On Fri, 2005/03/25 (MST), <info(_at_)utel(_dot_)net> wrote:
there is a "detail" wich was not considered and I focus on: it is the
documentation of the language in which the text on wich the rules are to
apply. And also in which language the program is to be entered. No use
to have a P or Sieve language in ASCII for an Arabic, a Chinese, a
Russian, etc. e-mail exchange.
I do not know how Sieve addresses this, but if we go with P, I would argue
that P should use UTF-8 for encoding. Would using UTF-8 to write rules
address the above concern?
A language is documented by a langtag. I was among those who blocked the
second last call of the proposed RFC 3066 revamp and obtained a WG-ltru
to consider it. One of the major point of contension was the refusal of
the authors to consider the OPES requirements. Like Web Services, we
need to have a clearly defined language to filter. This concerns both
the header (lingual name, subject, etc.) and the content.
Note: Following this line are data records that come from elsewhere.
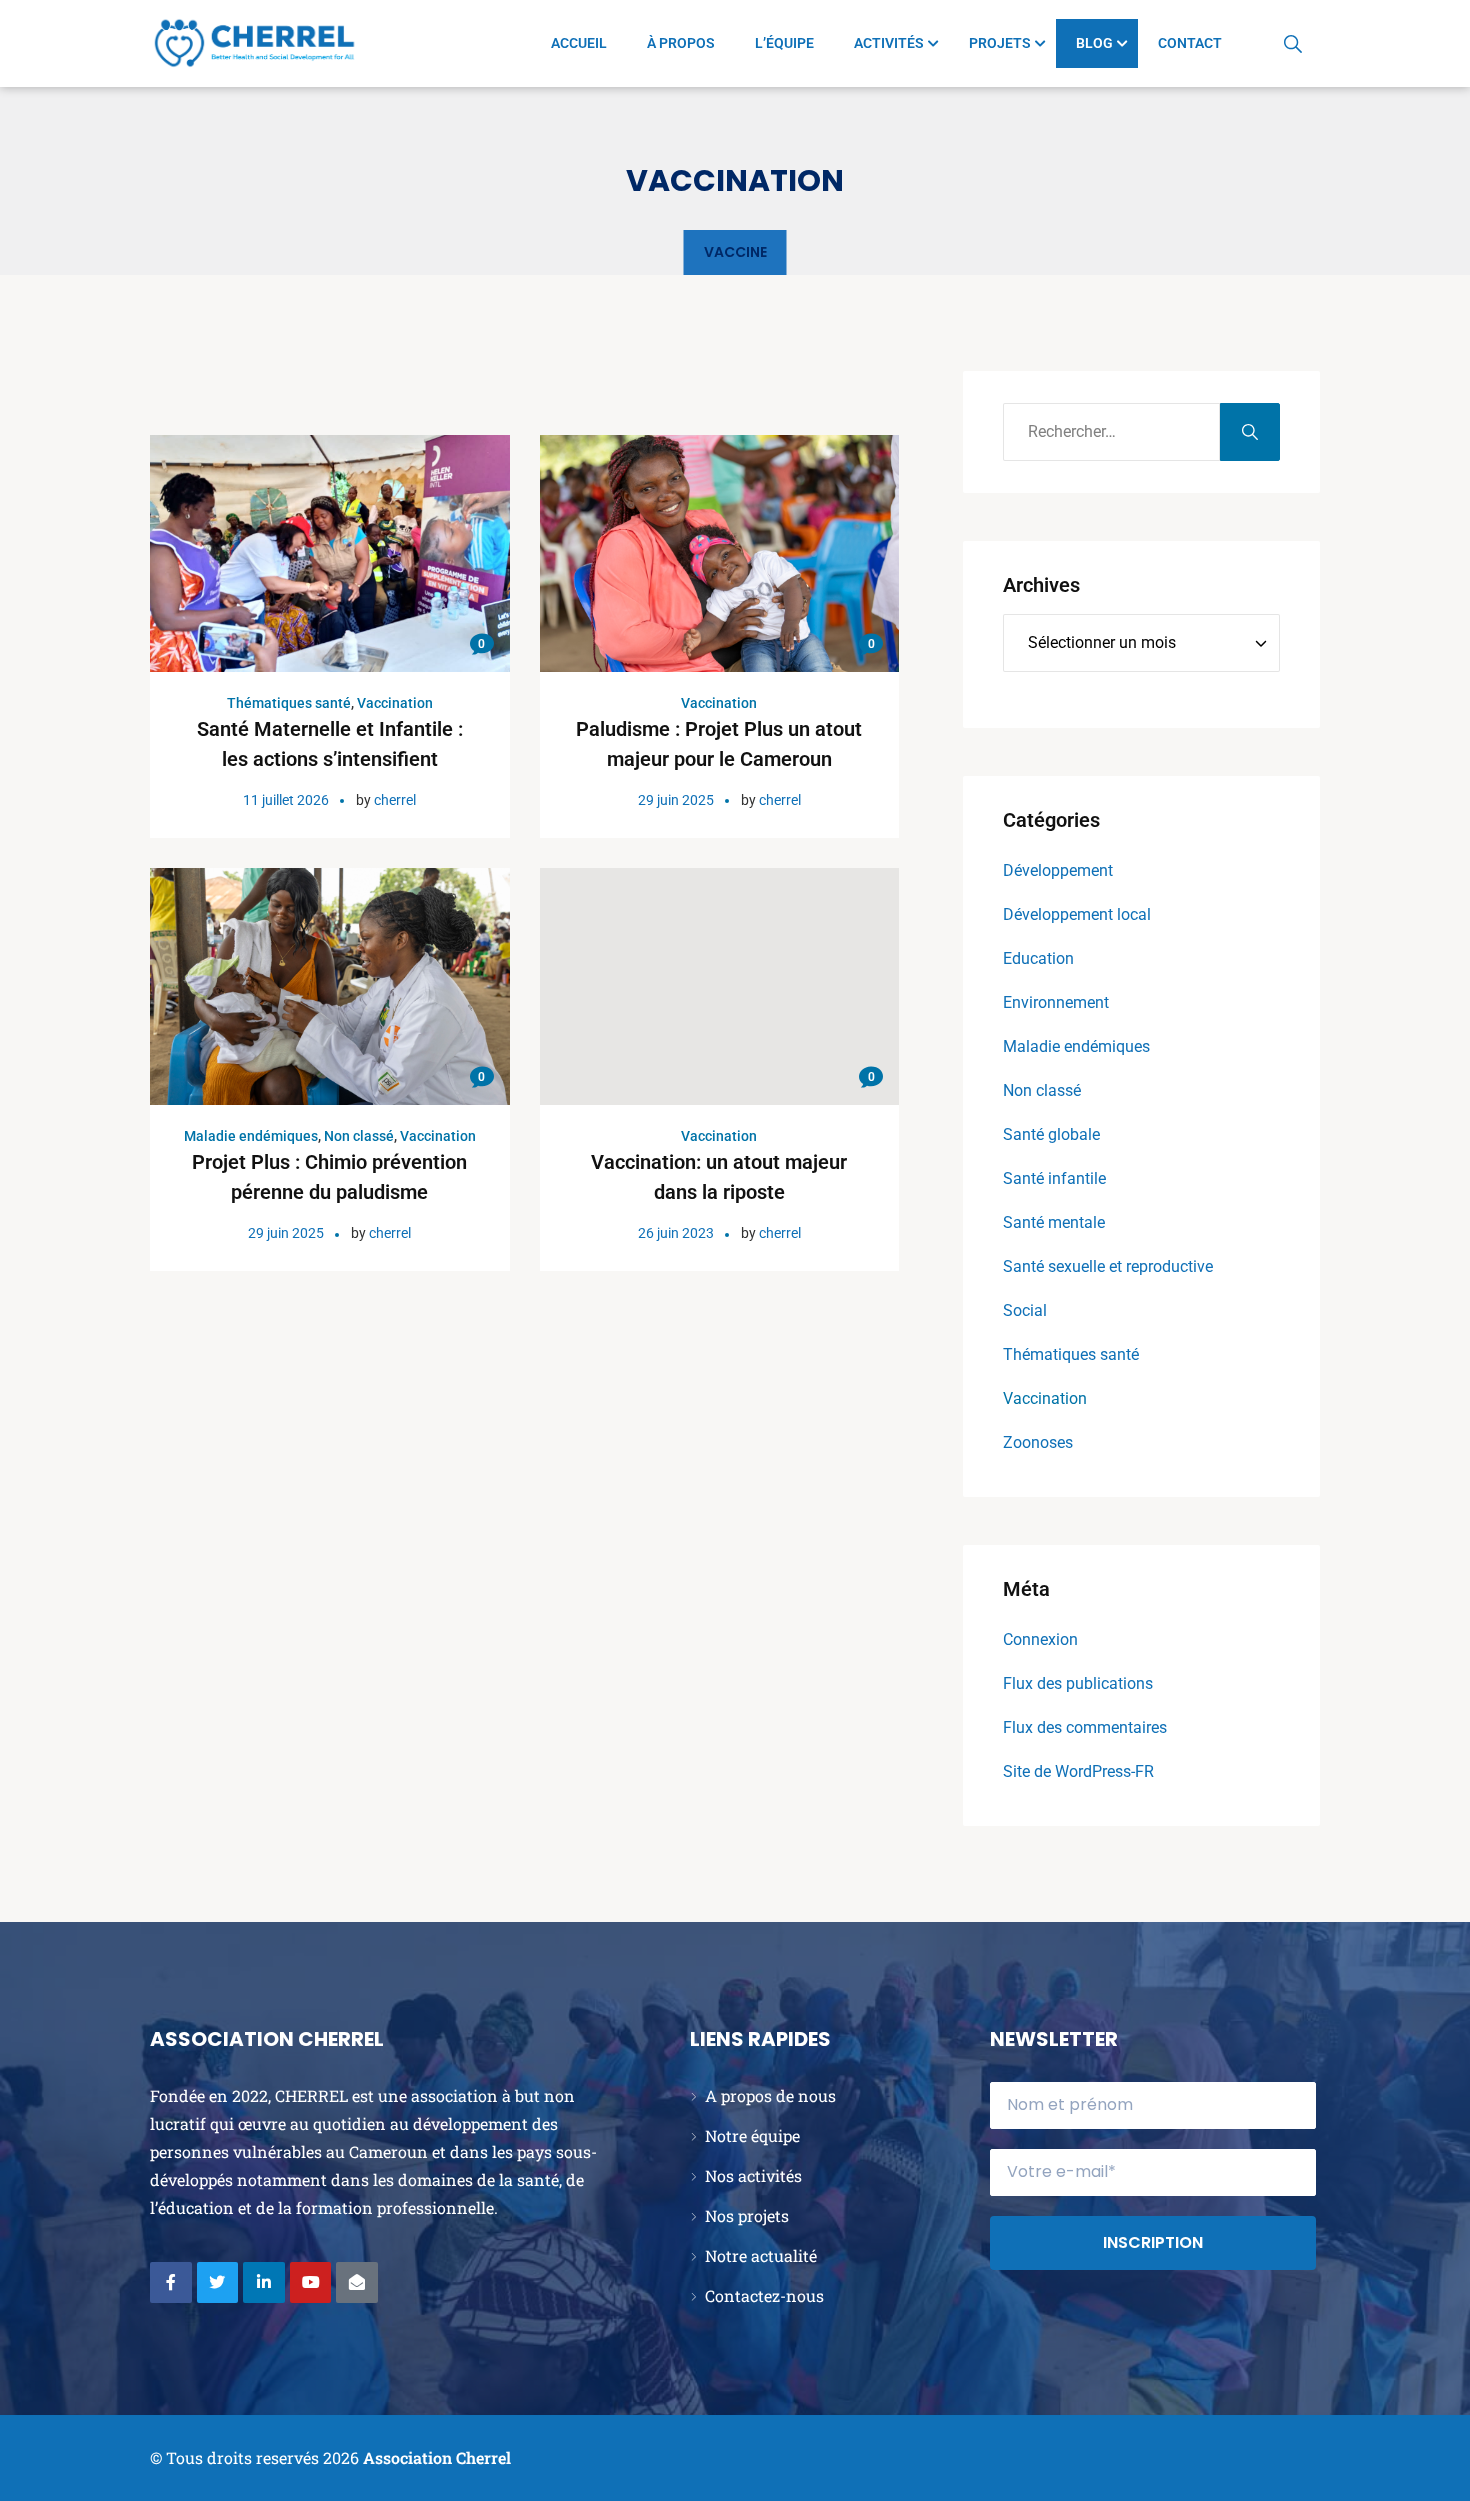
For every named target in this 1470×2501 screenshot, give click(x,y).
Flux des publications (1078, 1683)
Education (1038, 958)
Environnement (1056, 1002)
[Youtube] (311, 2283)
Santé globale (1051, 1134)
The author of
the Draft (W3C and Unicode) are interested in two main things as far as
I understand: documenting the language of the page for HTML and XML and
defining the language as part if the UNICODE CLDR effort to define all
the locales of all the OSes.
Are you talking about detecting the encoding and/or language of various
message parts? If yes, then I think the nobel efforts above are outside of
the rules language core. There should be a mechanism to check what
encoding/language is used, but how that information is stored in a message
[part] is pretty much irrelevant to the core of the rules language, right?
Thanks,
Alex.